───── TEXT PASSAGE ─────

The purpose of this document is to write a business case for appointment of an Academic (Senior Lecturer/Associate Professor or above) following Pauline's retirement. In one of our recent Thursday meetings (18th September, 2014), Ann suggested that we start putting together the process of writing up a business case for the appointment of an academic after Pauline leaves. I acknowledge that any writing of a business case at this stage is based on incomplete information and therefore this document will be heavily edited and amended at various stages.
I have included this section here to just introduce the concept of using a collaborative authoring environment entirely on the web that bypasses multiple word documents and such for writing collaboative texts, and also keeps documents safe from prying eyes. This document for instance is not hosted in UC's servers and although it is listed as public, we can convert it to private any time we want as this system allows for private and public documents to be hosted at the same time. Besides, if you work with this format of writing, you will see (hopefully) within a few minutes of working how easy and simple it is to weave ideas, figures, tables, and codes together. In the end, this format puts out a nicely formatted PDF document for publishing. We can also put out a word formatted document in the RTF format, but we may or may not want that as word documents are editable. For comments, we can use the commenting features here.
As we have a diverse group of academics (with various levels of engagement and involvement) in our Public Health Group here, I thought rather than having series of "Word" documents with commented markups being shared around, can we try something a little different but one that would nevertheless allow us to write and save and share our versions in one document and we can each contribute as and how we liked?

───── DATASET ENTRIES ─────

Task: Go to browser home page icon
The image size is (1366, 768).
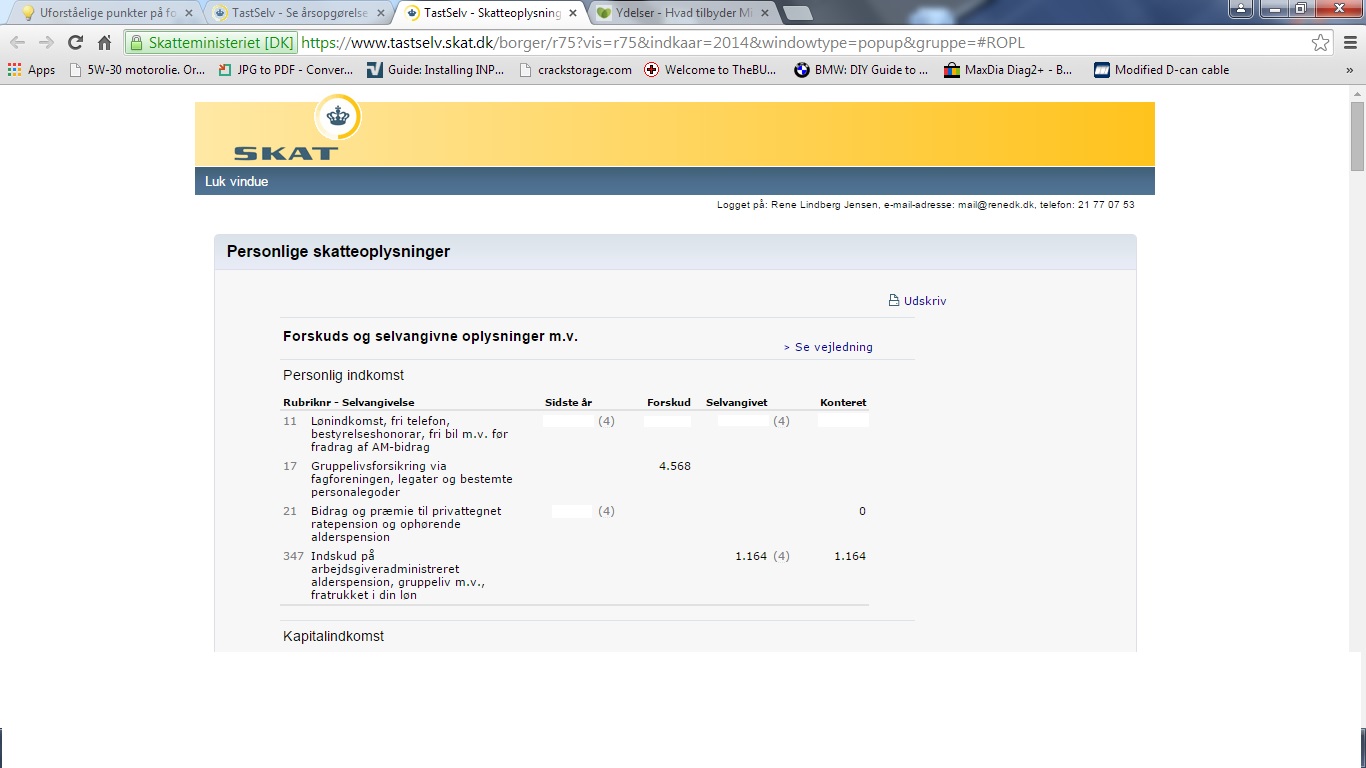Action: 104,42
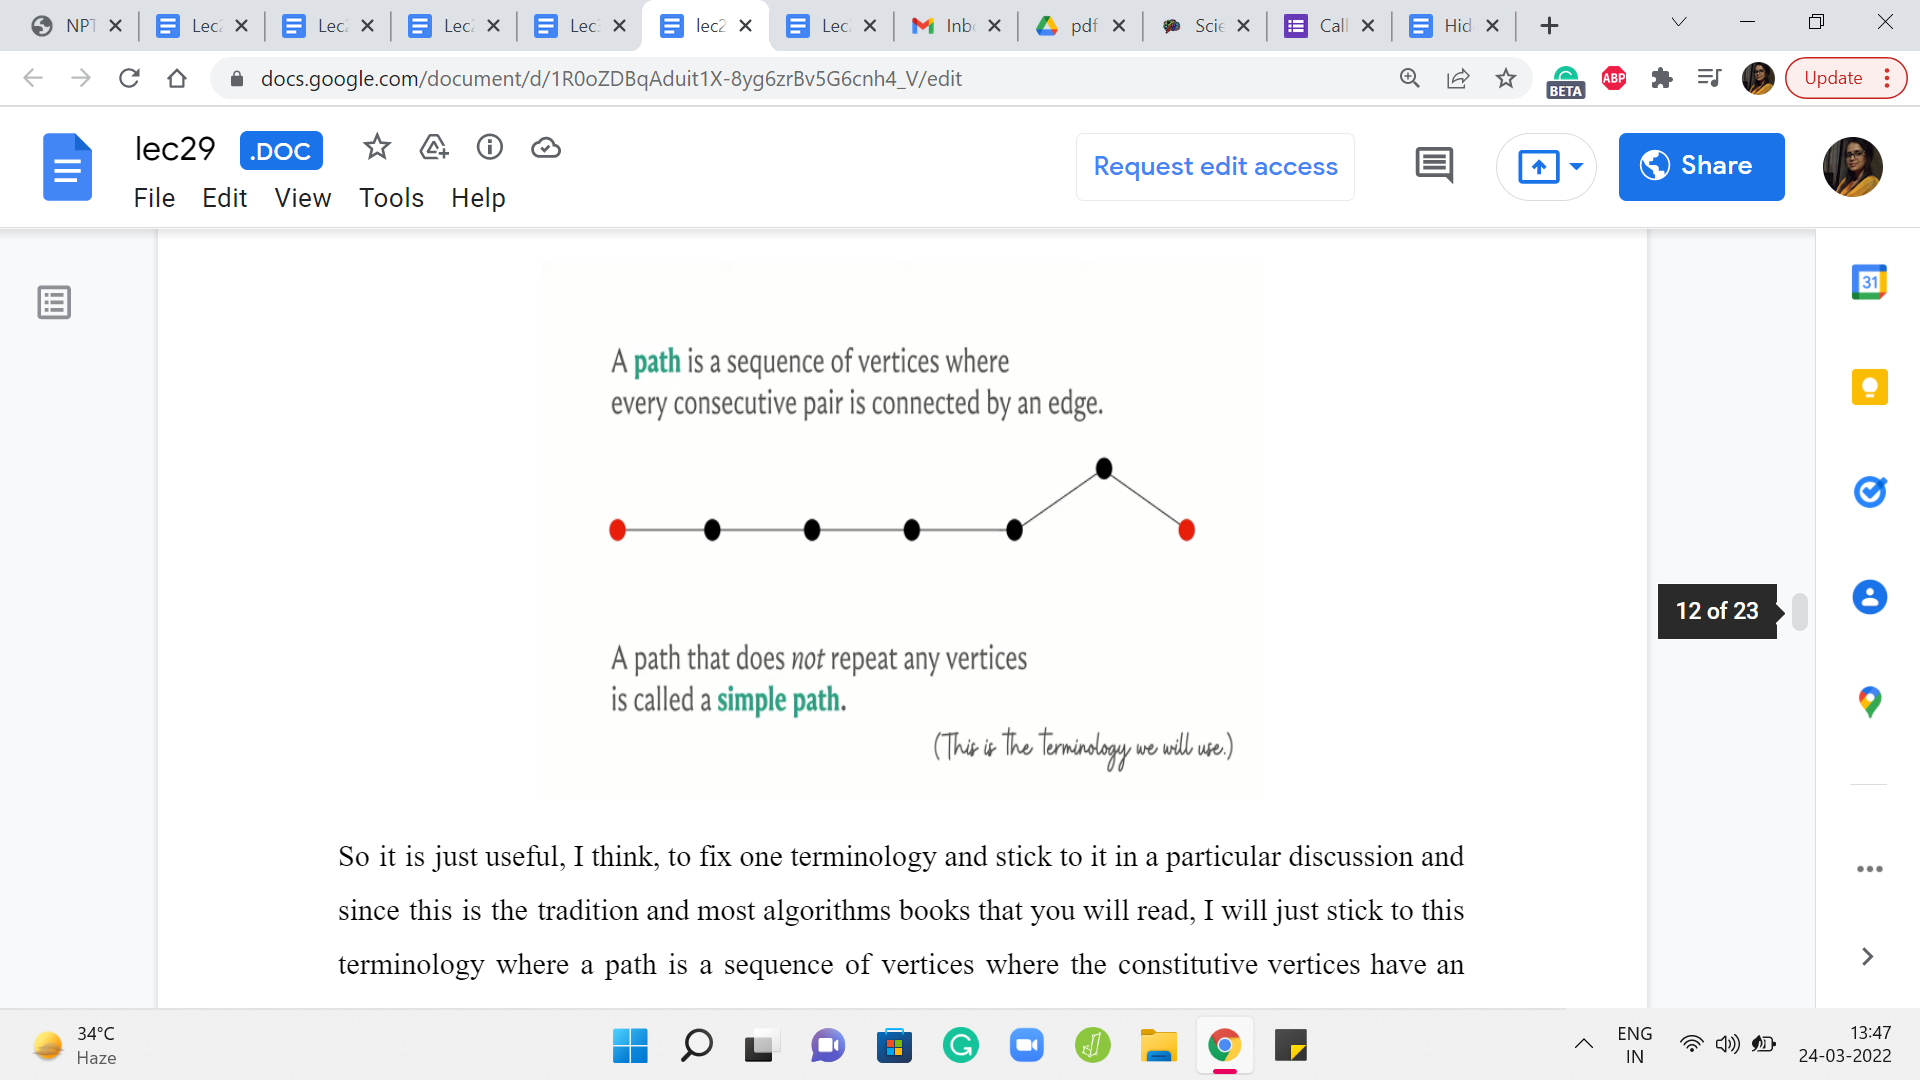Show hidden system tray icons
The image size is (1920, 1080).
coord(1583,1044)
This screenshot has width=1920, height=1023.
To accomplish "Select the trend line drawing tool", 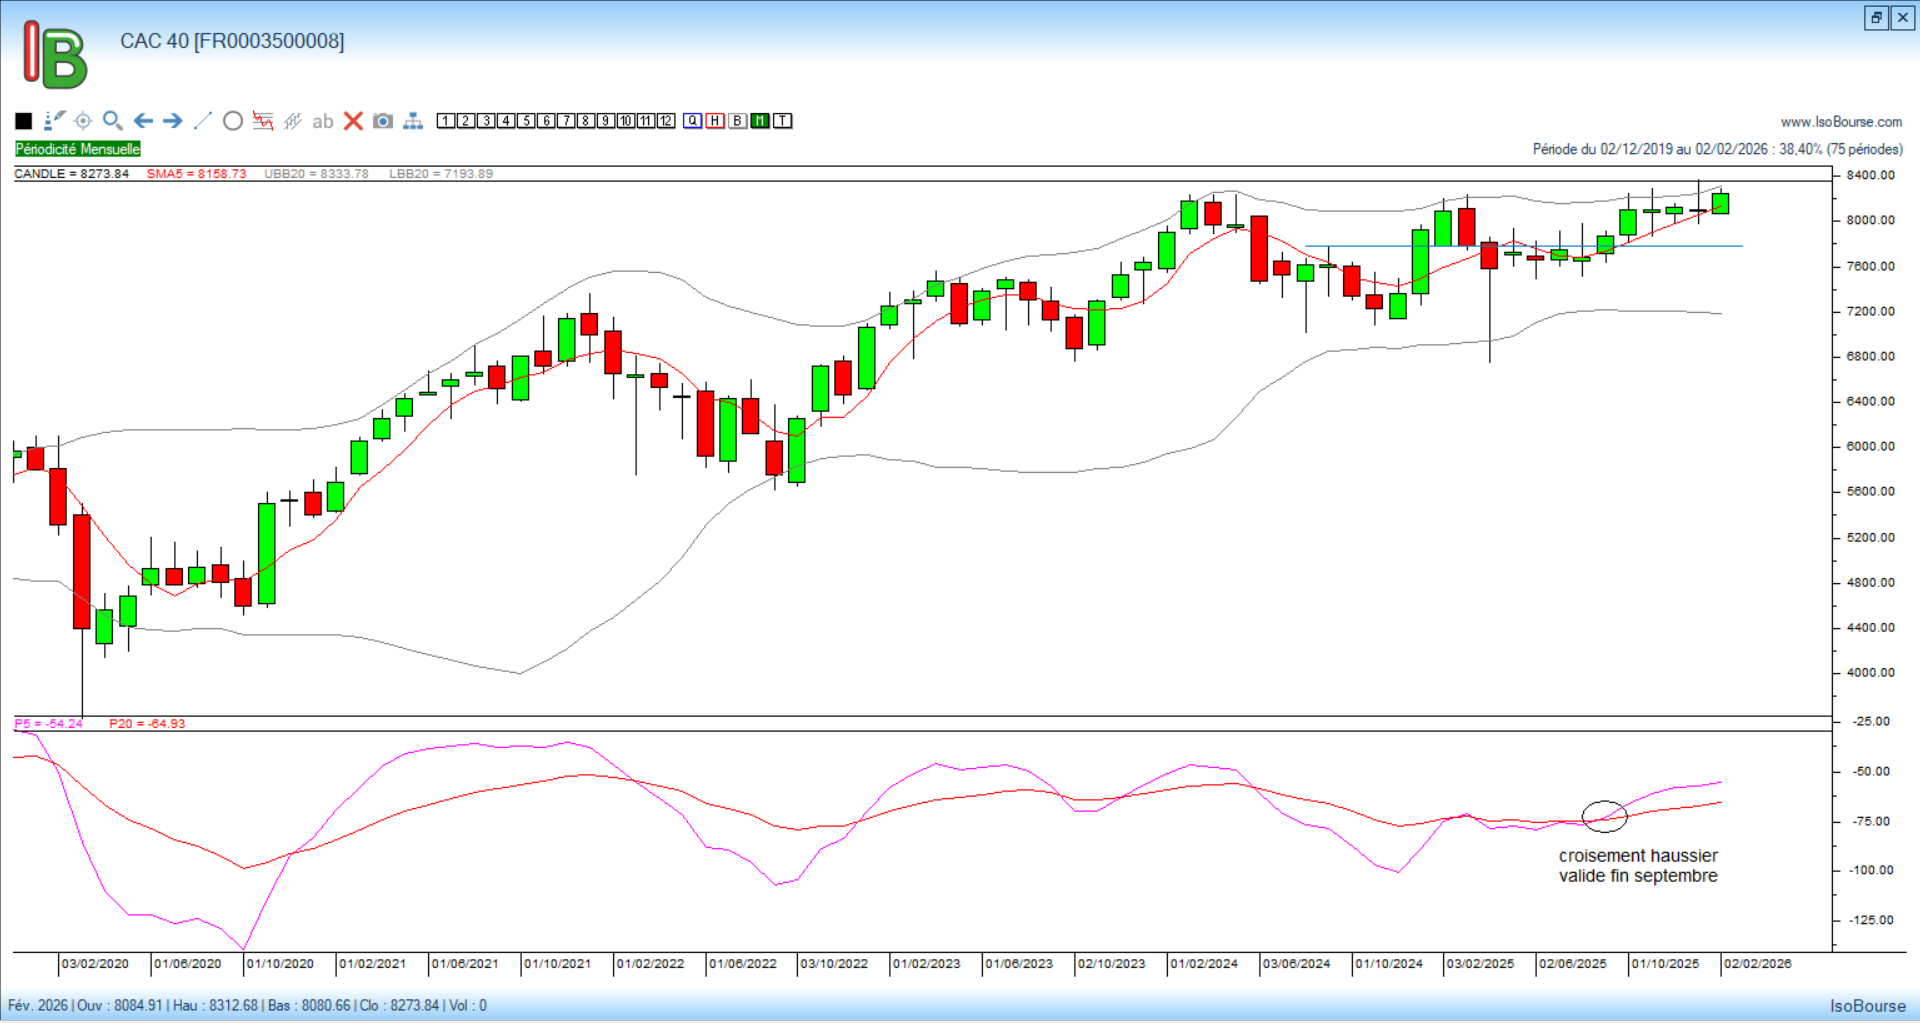I will pos(203,121).
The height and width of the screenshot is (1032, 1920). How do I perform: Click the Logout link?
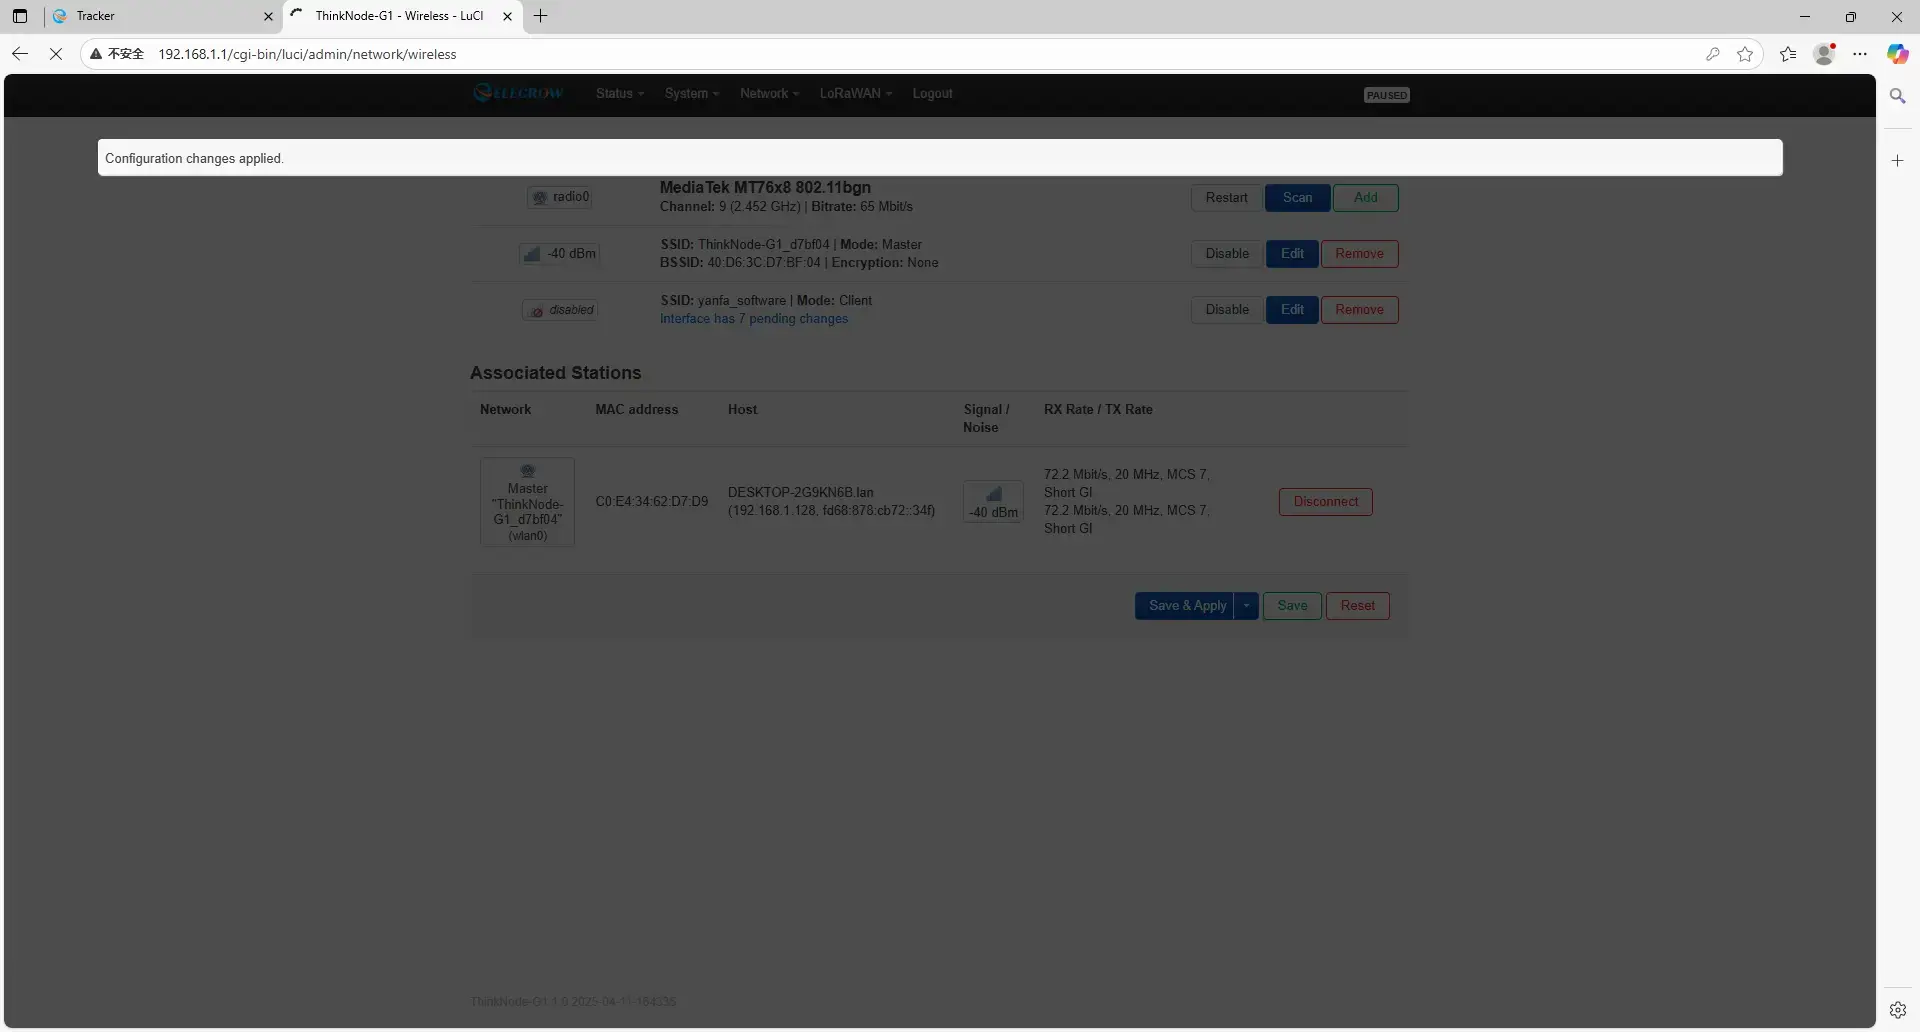[x=932, y=93]
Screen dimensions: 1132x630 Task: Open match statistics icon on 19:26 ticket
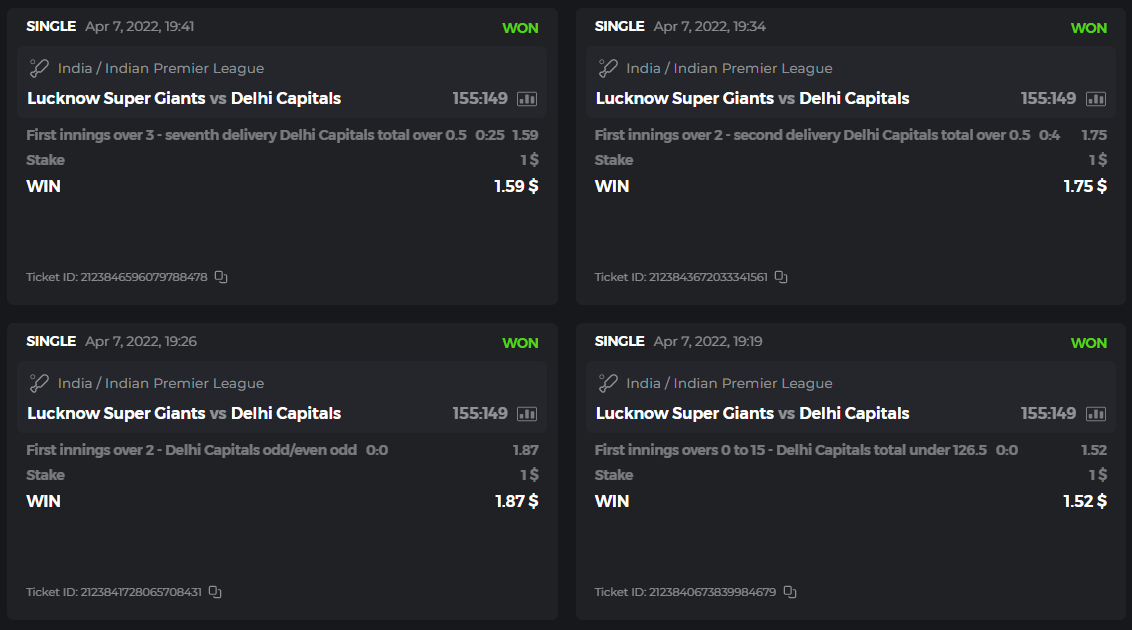point(527,414)
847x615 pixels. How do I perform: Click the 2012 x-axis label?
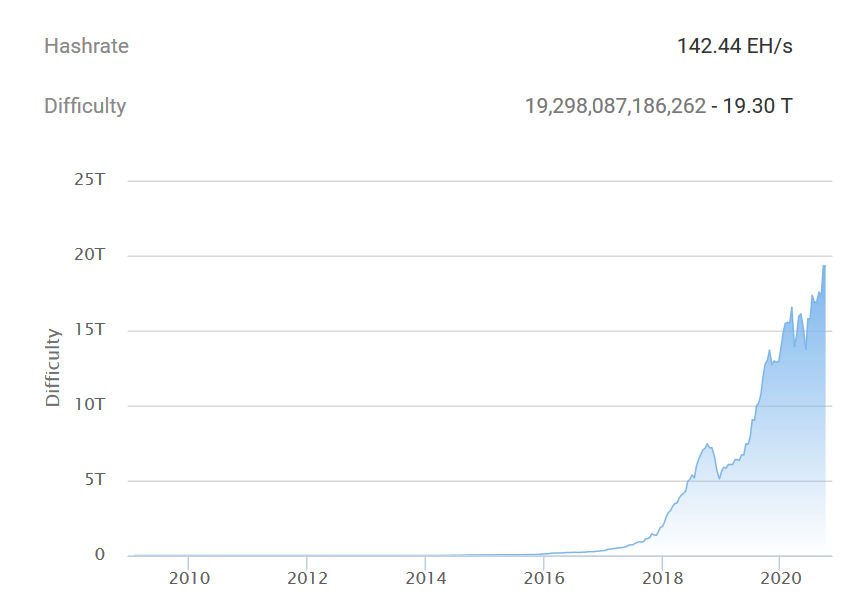coord(308,578)
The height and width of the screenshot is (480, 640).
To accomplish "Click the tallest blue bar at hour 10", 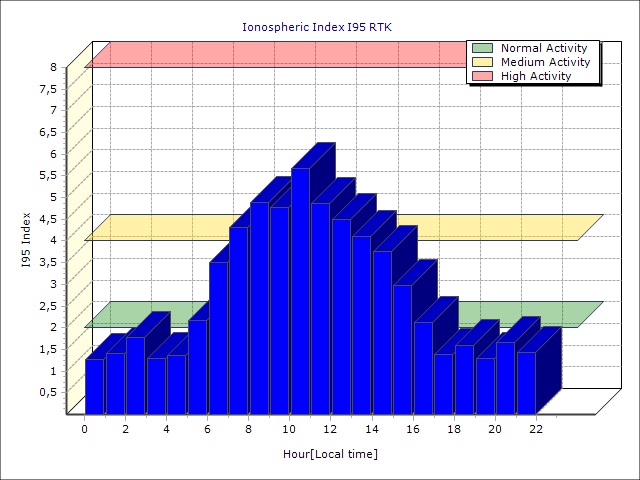I will click(x=300, y=290).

─────

YOUR INSTRUCTIONS:
Transcribe the part of the business case document that runs from "The purpose of" up to and including "at various stages.", keeping every word and punctuation mark the same.

RESPONSE TO THE TASK:
The purpose of this document is to write a business case for appointment of an Academic (Senior Lecturer/Associate Professor or above) following Pauline's retirement. In one of our recent Thursday meetings (18th September, 2014), Ann suggested that we start putting together the process of writing up a business case for the appointment of an academic after Pauline leaves. I acknowledge that any writing of a business case at this stage is based on incomplete information and therefore this document will be heavily edited and amended at various stages.